Academics and commercial data scientists have two things in common - both need large volumes of data and the computing power to process and analyse them. Whichever side of the fence you sit, there is always competition for access to both and limits to what is available. Which is why the creation of the Cambridge Centre for Data-Driven Discovery (C2D3) earlier this year was a sensible move, combining the high standards of research at the University within a unified resource centre that also pulls in up to ten research partners from across industry, led by foundational partner Aviva.
“It’s an initiative by the University of Cambridge to bring together different disciplines so they can benefit from data science and new methodologies using big data,” C2D3 co-chair Professor Anna Vignoles told DataIQ in an interview. “It supports research across the University and acts as central resource. There is a huge opportunity in this space to do big projects, particularly around training the next generation of data scientists. That is the single biggest skills set needed and there is not enough of them.”
As a cross-disciplinary centre, it is hoped that knowledge transfer will stimulate research ideas and accelerate breakthrough solutions. At the same time, commercial partners will bring real-world problems into the picture that condition how cutting-edge approaches, like machine learning, can actually be deployed. “Blue skies research in academia is what commercial organisations want and is a strength we have,” said Vignoles.

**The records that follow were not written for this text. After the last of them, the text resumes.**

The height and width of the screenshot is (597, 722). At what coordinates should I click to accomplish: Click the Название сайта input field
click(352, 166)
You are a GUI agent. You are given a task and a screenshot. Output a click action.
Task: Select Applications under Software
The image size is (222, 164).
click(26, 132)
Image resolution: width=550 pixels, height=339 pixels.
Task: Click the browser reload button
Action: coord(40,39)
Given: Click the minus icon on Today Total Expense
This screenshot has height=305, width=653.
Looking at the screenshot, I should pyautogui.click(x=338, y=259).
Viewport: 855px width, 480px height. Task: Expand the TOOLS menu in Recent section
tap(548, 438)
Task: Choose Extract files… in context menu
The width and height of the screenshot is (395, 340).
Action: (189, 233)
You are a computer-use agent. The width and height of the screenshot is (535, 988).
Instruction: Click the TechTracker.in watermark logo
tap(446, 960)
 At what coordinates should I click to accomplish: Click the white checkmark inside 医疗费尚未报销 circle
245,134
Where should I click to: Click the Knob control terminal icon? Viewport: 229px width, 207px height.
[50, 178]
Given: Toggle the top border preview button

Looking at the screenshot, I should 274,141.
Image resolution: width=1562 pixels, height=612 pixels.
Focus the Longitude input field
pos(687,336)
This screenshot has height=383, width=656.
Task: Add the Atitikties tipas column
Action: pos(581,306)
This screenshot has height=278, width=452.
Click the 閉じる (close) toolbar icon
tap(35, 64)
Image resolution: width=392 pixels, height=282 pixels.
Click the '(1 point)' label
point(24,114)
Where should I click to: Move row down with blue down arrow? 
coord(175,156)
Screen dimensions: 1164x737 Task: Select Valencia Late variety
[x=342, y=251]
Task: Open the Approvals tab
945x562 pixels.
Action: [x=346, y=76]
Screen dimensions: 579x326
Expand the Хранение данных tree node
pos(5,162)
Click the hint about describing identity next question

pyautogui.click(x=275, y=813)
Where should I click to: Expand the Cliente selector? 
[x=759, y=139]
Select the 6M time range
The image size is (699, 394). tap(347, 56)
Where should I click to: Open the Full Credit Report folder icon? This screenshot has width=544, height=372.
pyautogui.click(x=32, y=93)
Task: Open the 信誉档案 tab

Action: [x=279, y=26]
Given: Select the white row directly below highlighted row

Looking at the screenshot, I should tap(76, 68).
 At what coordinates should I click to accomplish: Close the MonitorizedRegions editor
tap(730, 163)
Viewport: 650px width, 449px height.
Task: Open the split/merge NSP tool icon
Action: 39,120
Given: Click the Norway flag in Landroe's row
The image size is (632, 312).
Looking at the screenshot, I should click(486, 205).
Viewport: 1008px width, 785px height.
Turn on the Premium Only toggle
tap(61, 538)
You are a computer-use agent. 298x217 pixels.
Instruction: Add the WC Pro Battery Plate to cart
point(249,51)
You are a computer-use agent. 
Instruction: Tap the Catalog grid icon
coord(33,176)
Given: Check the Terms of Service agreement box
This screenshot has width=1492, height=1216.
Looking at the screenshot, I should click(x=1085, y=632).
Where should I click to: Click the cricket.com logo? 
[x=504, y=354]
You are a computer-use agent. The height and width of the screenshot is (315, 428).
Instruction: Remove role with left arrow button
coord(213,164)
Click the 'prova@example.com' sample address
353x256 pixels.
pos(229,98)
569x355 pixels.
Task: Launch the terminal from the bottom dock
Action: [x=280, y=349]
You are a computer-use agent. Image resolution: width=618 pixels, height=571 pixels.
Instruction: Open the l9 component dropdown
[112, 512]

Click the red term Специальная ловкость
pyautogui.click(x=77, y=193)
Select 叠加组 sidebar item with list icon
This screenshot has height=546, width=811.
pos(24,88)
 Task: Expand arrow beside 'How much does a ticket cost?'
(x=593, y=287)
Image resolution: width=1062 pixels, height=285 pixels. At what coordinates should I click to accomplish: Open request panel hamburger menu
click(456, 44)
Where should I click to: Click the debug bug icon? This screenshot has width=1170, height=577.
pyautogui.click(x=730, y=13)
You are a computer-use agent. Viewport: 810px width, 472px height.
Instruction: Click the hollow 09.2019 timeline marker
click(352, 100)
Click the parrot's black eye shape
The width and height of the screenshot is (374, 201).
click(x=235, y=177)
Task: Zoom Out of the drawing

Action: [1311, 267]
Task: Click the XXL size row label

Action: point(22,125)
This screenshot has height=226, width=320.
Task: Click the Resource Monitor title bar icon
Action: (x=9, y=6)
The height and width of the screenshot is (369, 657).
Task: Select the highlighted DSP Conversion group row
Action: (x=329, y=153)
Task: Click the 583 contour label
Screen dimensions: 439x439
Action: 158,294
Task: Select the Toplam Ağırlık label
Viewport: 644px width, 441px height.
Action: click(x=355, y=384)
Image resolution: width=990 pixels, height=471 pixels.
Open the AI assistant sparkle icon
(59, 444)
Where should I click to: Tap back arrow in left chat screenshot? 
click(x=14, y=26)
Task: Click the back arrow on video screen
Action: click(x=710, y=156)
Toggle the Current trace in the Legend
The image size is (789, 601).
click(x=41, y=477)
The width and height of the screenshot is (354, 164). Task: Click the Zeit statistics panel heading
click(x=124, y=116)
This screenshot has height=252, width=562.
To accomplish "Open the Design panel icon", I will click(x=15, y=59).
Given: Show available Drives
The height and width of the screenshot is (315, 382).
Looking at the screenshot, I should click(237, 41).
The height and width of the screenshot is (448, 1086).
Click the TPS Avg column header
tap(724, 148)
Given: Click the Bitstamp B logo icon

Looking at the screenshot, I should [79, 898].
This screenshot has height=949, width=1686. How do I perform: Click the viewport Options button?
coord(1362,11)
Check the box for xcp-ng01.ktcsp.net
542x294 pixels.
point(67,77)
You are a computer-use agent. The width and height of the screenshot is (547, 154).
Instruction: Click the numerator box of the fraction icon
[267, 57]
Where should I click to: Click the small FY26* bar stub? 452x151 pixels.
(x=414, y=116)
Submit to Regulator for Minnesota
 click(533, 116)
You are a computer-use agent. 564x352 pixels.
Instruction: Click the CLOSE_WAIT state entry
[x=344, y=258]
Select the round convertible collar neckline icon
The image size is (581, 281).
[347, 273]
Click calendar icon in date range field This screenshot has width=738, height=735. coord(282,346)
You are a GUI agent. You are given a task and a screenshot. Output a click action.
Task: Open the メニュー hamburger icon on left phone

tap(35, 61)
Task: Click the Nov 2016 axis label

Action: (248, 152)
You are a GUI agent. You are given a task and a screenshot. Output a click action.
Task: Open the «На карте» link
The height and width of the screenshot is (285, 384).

C2D3 is supported by the Cambridge Centre for Data-Driven Discovery (CSD3) which is intended to act as a national capability for data-intensive simulation and advanced analytics. It is the result of a co-investment of £14 million by the University of Cambridge Research Computing Service, STFC and EPSRC, itself a consortium of the universities of Cambridge, Bristol, Leicester, Southampton and Oxford, Kings College London, UCL and Imperial College. It has a petascale computing platform that has been build around two systems supported by Dell EMC, Intel and NVIDIA.
The research centre has a steering committee of ten to oversee the 50 researchers from across faculties. The University has a distributed model, so C2D3 acts a broker, putting teams of people together to work on projects. It is an important task that needs to be done right as researchers may spend two or three years working together.
Her own area of research is around resilience and what makes some individuals better at coping with difficult situations. “You can’t just do the in the psychology department, you need data from a wide variety of sources. Cambridge University doesn’t have a huge number of them - it is a privilege to have one,” she said.
By creating C2D3, it becomes possible to run projects at scale, drawing in other collaborators and leveraging a high-performance computing tech stack. As the founding partner, Aviva is able to bring its commercial data science skills to the table, not least from practitioners who have chosen not to do a Masters, but are practising in the real world. Another benefit of collaboration is to put in place strict data sharing protocols and ethical controls which mean data does not leave industry partners’ premises. Said Vignoles: “We are getting cleverer about what we have to do.”